◆ **Document excerpt**:
::::

Fri. Apr 26th, 2024

 “Caster Semenya” by 13o licensed under CC BY-NC-SA 2.0

 

Competing at the Olympic Games is a once-in-a lifetime opportunity for athletes at a global level. It goes without saying that attending and medaling not just once, but twice, is quite remarkable.

That is exactly what Caster Semenya, the 29-year-old middle distance runner from South Africa, has done: claiming the gold in the 800m dash in both the 2012 London Games and the 2016 Rio de Janeiro Games. 

Semenya was set to return to defend her success at the Tokyo Games. However, following a court decision made on Tuesday, Sept. 8, her plans have been changed greatly.

After a year-long legal battle with the Court of Arbitration, the Supreme Court of Switzerland has decided that Semenya is unfit to compete in Women’s Track as a result of her naturally higher levels of testosterone.

Track and field has maintained a set of rules for some time stating that female runners cannot surpass a certain amount of natural testosterone, as it makes it unfair to other female participants. This creates an immediate affect on athletes with conditions known as differences of sex development, or DSD. 

The court ruled that those restrictions are “necessary, reasonable and proportionate,” so as to maintain a fair competition, but that runners like Semenya can compete if they agree to alter their natural testosterone levels via hormonal suppression, medication or surgery, an act that has the potential to cause harm to the athlete’s health. 

Many, including Semenya herself, recognize the way that this perpetuates an oppressive culture of cisheteronormativity, where anyone who deviates from the “norm” of the sex binary are punished.

::::

◆ **Requirement 1**: According to the Caster Semenya article, what ways could runners use to alter their natural testosterone levels? List them all.
◆ **Requirement 2**: Condense the paragraph in the Caster Semenya article that opens "The court ruled that those restrictions" into a short bulleted list that keeps its main facts.
◆ **Requirement 3**: Reproduce the Caster Semenya article word for word from "After a year-long" to "levels of testosterone.".
The records that come next are separate material, not part of the Caster Semenya article.

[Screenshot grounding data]
::::

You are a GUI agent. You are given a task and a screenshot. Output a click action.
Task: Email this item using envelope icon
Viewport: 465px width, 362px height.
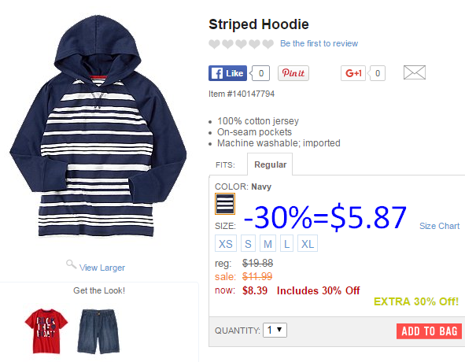(415, 72)
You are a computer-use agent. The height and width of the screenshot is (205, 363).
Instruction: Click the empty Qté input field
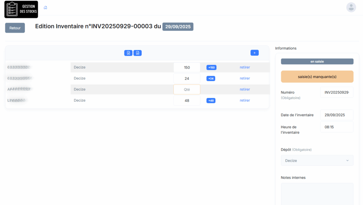tap(187, 90)
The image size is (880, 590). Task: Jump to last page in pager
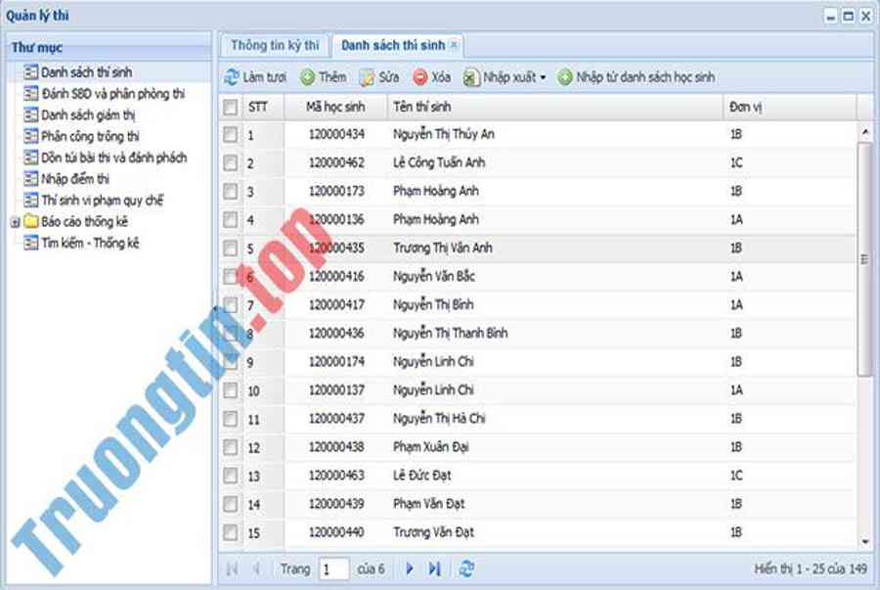(x=435, y=568)
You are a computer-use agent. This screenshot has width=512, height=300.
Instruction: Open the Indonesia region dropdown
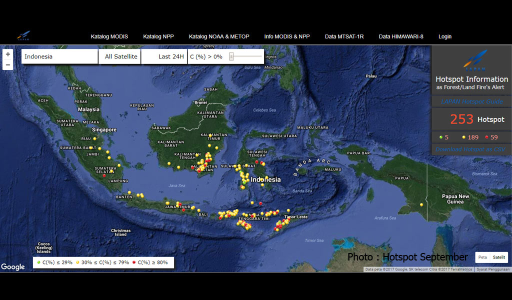(59, 57)
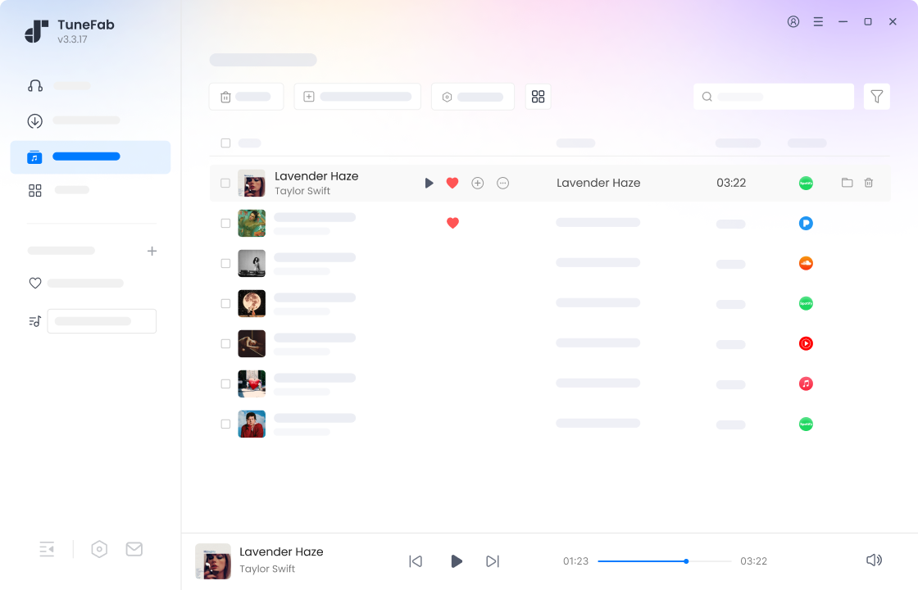Delete the Lavender Haze track

(x=869, y=183)
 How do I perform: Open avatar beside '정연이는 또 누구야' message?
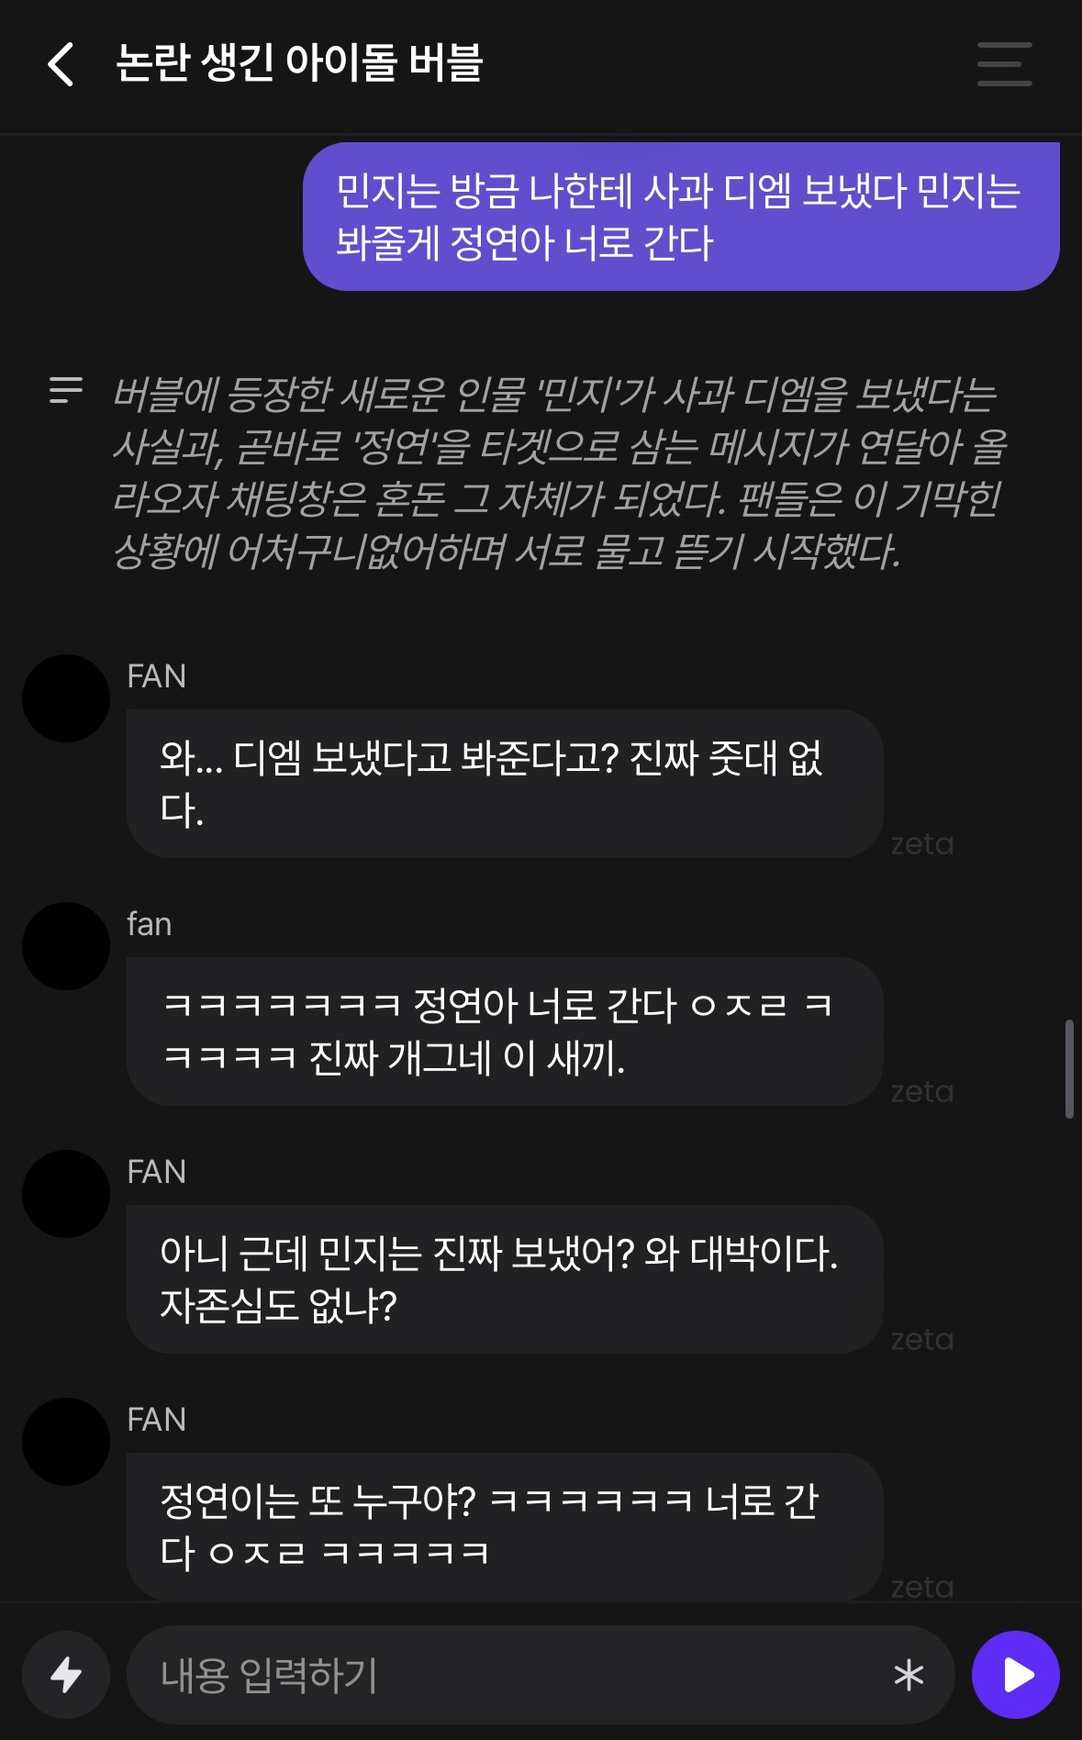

::::

◆ **Answer box 1**:
- Hormonal suppression
- Medication
- Surgery

◆ **Answer box 2**:
- The court called the restrictions "necessary, reasonable and proportionate" for keeping competition fair.
- Runners like Semenya may compete if they lower their natural testosterone through hormonal suppression, medication or surgery.
- Doing so could harm the athlete's health.

◆ **Answer box 3**:
After a year-long legal battle with the Court of Arbitration, the Supreme Court of Switzerland has decided that Semenya is unfit to compete in Women’s Track as a result of her naturally higher levels of testosterone.